Improving the detection algorithm along one of the suggested paths is left to the reader.
edit: I started replying to your comment in a comment of my own, but it got too long...
Above, I looked at the problem from the POV of whitelisting known-good sequences. In the application I maintained, incorrectly storing a binary as text had far worse consequences than vice versa. The same is true for scenarios where you are choosing which FTP transfer mode to use, or what kind of MIME encoding to send to an email server, etc.

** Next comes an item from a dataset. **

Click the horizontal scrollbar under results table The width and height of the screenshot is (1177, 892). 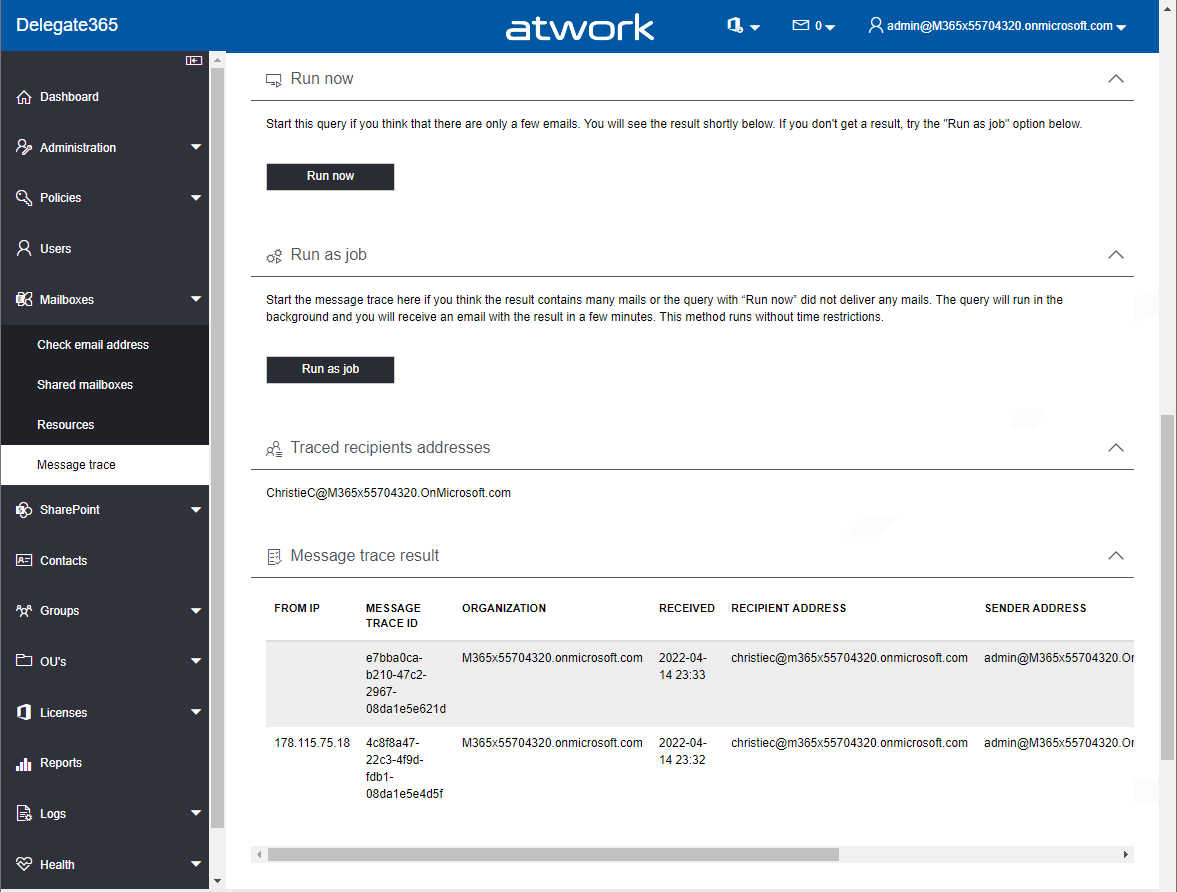pos(552,855)
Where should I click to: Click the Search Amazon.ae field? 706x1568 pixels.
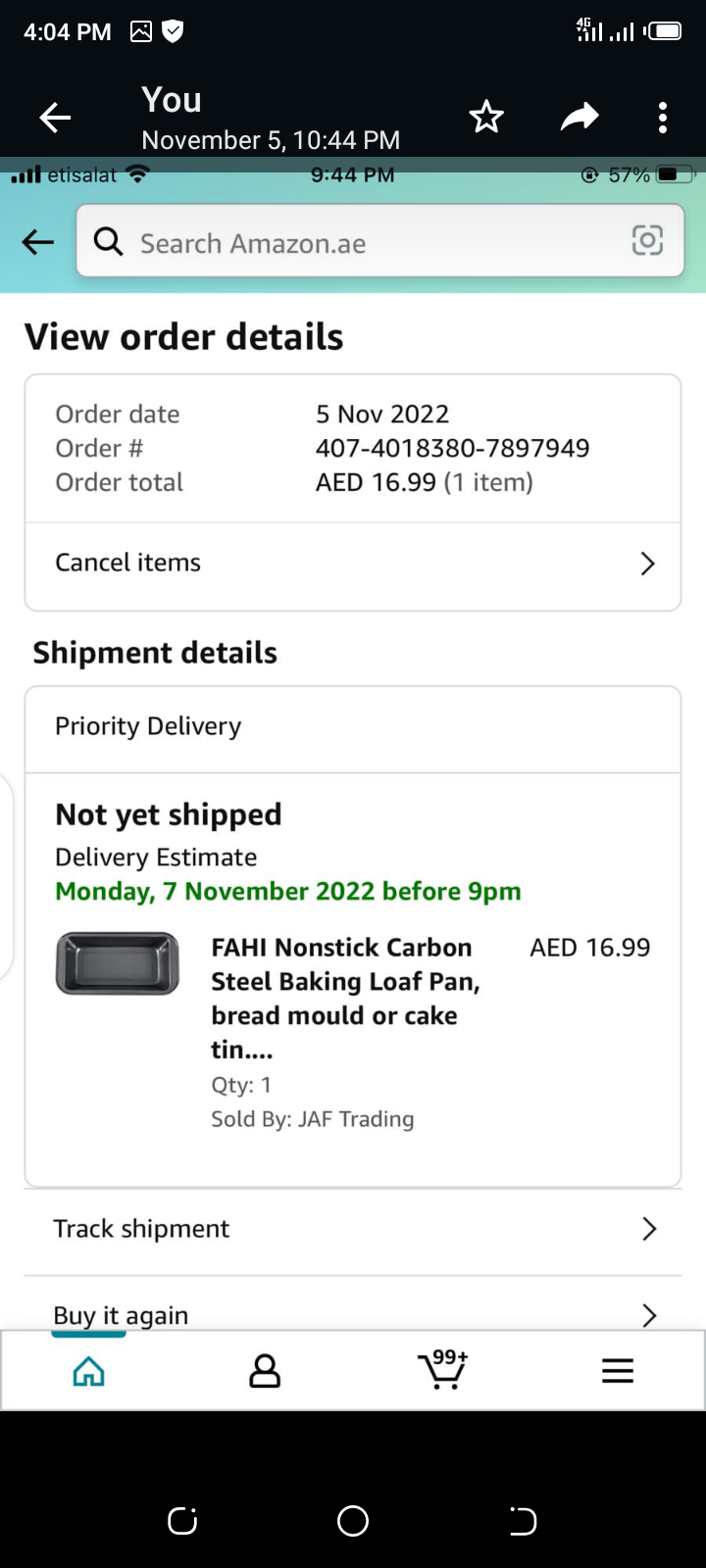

In other scenarios, blacklisting the obviously bogus and allowing everything else to be called text is an equally valid technique. While U+0000 is a valid code point, it's pretty much never found in real world text. Meanwhile, \00 is quite common in structured binary files (namely, whenever a fixed-byte-length field needs padding), so it makes a great simple blacklist. VSS 6.0 used this check alone and did ok.
Aside: *.zip files are a case where checking for \0 is riskier. Unlike most binaries, their structured "header" (footer?) block is at the end, not the beginning. Assuming ideal entropy compression, the chance of no \0 in the first 1KB is (1-1/256)^1024 or about 2%. Luckily, simply scanning the rest of the 4KB cluster NTFS read will drive the risk down to 0.00001% without having to change the algorithm or write another special case.
To exclude invalid UTF-8, add \C0-C1 and \F8-FD and \FE-FF (once you've seeked past the possible BOM) to the blacklist. Very incomplete since you're not actually validating the sequences, but close enough for your purposes. If you want to get any fancier than this, it's time to call one of the platform libraries like IMultiLang2::DetectInputCodepage.
Not sure why \C8 (200 decimal) is on Grep's list. It's not an overlong encoding. For example, the sequence \C8 \80 represents Ȁ (U+0200). Maybe something specific to Unix.